Your goal: In the dictionary entry for Braille below, recast the noun definition beginning "A form of written language" as a short bulleted list that keeps its main facts.

─── Text for analysis ───

Definition of Braille in English:

Braille

noun

mass noun
  • A form of written language for blind people, in which characters are represented by patterns of raised dots that are felt with the fingertips.

    ‘she taught herself Braille’
    ‘all the plants are labelled in Braille’
    as modifier ‘Braille medicine labels’
    • ‘Since it opened I went along with a visually impaired member of the committee to sample the notice board in Braille.’
    • ‘But, pursuing higher education proves to be a challenging task for them due to the acute shortage of textbooks in Braille.’
    • ‘He read in Braille, mainly textbooks translated into finger-touch words by prisoners in Arbour Hill jail.’
    • ‘Drivers will draw lots and be assigned a navigator who will be handed over a map with the route in Braille.’
    • ‘The four-volume 512-page book has been brought out in Braille after its success in several Indian languages and a few foreign languages like Chinese and Korean.’
    • ‘The Visually Impaired National Library for the Blind loans books written in Braille to blind people and also runs a beginner's programme in Braille or Moon.’
    • ‘Since the process of printing pictures in Braille involves heating special paper is required.’
    • ‘Included in the display are both Braille and jumbo-sized playing cards, as well as other classic games which have been retextured, enlarged or recreated in Braille.’
    • ‘He was faced with the challenge of learning a new way of writing and reading in Braille and had to cope with his visual impairment emotionally.’
    • ‘And so she likes to follow what happens to Hermione, but she prefers to read it in Braille and not listen to it on audiotape.’
    • ‘In 1996, researchers reported that the visual cortex at the back of the brain showed increased activity when blind people use the tips of their fingers to read Braille publications.’
    • ‘Important municipal information must also be available in Braille format for the visually impaired.’
    • ‘Most of the classics are available in Braille, but the more obscure texts are not, and all the class handouts had to be scanned for me.’
    • ‘Both of the references to language, in Braille and phonetic code, are veiled in such a way that language doesn't become the vehicle through which you arrive at a certain set of information.’
    • ‘The signage (including pictogram, Braille and raised character) depicts parents, a child and a wheelchair.’
    • ‘The last series has also been published in Braille.’
    • ‘The nine volumes of ‘The Half-Blood Prince’ in Braille weighs about 11 pounds.’
    • ‘The swings have backs to support riders with no upper body strength; many signs are in Braille, and the soft, springy ground is surfaced with recycled tires.’
    • ‘Good examples of such ‘active touch’ include reading of Braille characters and the sorting and selecting of objects in a pocket, out of sight.’
    • ‘Artifact descriptions are etched in Braille into glass lecterns in the National Museum of Colombia, and photosensor-activated handrails trigger audio narrations.’

verb

[WITH OBJECT]
  • Print or transcribe in Braille.

    ‘a select list of new books have been Brailled and added to stock’
    • ‘My visually impaired junior assistant helped the group get started on Brailling the alphabet.’
    • ‘Audio textbooks can be produced much faster and cheaper than Brailled books, and can be used by students with varying print disabilities.’
    • ‘The software is installed in a Braille Lite-a small, portable Braille note taker that is equipped with synthetic speech and a refreshable Brailled display.’

Origin

Mid 19th century: from the name of Louis Braille (see Braille, Louis).

─── Entries provided ───

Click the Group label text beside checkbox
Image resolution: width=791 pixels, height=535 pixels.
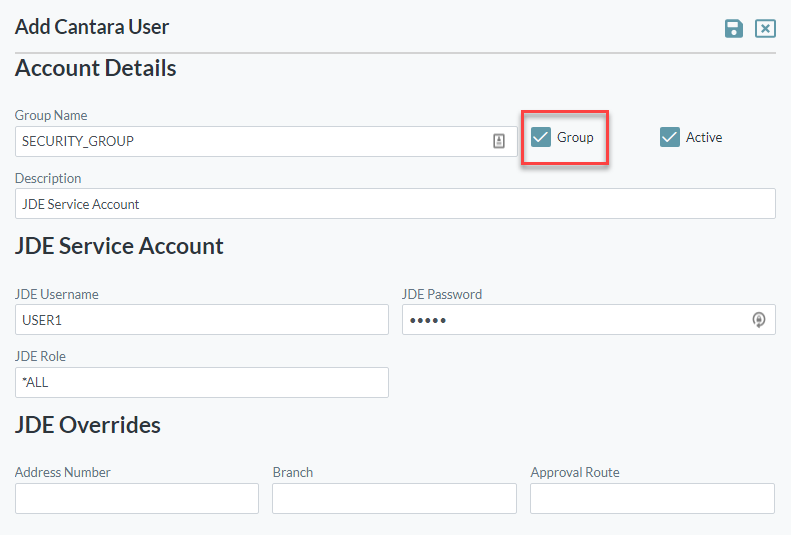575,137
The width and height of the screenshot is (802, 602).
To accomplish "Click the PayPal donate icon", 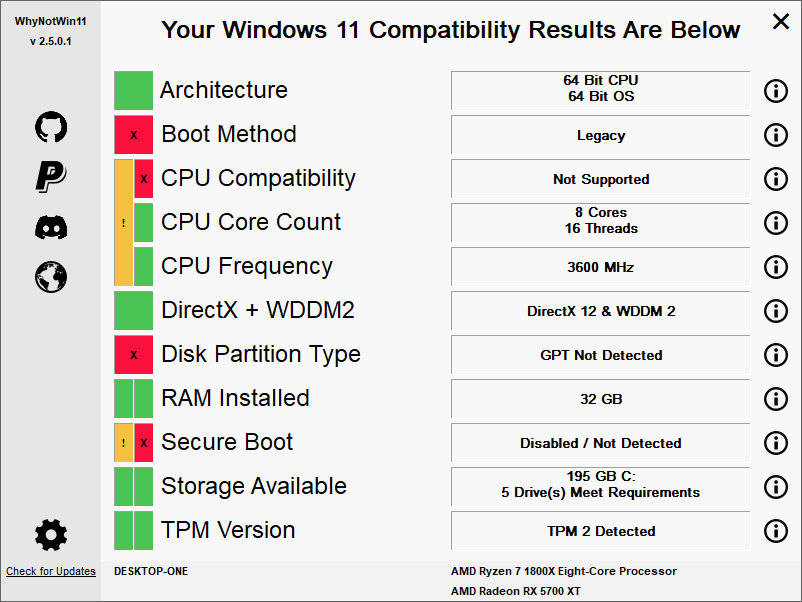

───

Output below:
- A form of written language for blind people
- Characters are shown as patterns of raised dots
- The dots are felt with the fingertips